University of Minnesota

Reviewed by Joseph Owens, University of Minnesota

2007.02.09


In this ambitious book, Dorit Bar-On articulates and defends an account of avowals, first person, present tense, ascriptions of occurrent mental states, ascriptions such as, "I am in pain." These ascriptions are problematic in that they seem to be immune to challenge, in no need of justification, indeed presumed true (when sincere). This, even though I use such ascriptions to make perfectly unremarkable contingent claims about myself, claims which have no special status when made by someone else about me.

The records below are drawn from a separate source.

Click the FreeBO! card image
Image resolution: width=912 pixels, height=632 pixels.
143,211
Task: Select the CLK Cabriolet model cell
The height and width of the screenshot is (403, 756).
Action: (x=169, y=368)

This special character of avowals is traditionally accounted for in epistemic terms, in terms of the alleged special access a subject has to her own inner states of mind -- be they propositional attitudes, phenomenal states, etc. I am supposed to have access to my own occurrent mental states by way of some introspective mechanism, while others have to infer my beliefs, etc. from my behavior, what I say and do, from the character of my proximate environment, etc. The special reliability (incorrigibility or whatever) of my first person reports simply reflects the reliability of my access -- leaving no room for challenge. Elements of this story -- especially the peculiar immaterial character of the inner states -- have largely been abandoned as nonscientific, but the general framework has, more often than not, been retained: each subject has special access to her inner states, and it is this special access that underwrites the supposition that first person avowals are true, while others who have access only to what the subject says and does are in no position to challenge such avowals. Variations on this approach (appeals to inner scanners, monitors, etc.), which Bar-on labels the epistemic account, have been offered by identity theorists, functionalists, etc. She rejects wholesale all such epistemic accounts.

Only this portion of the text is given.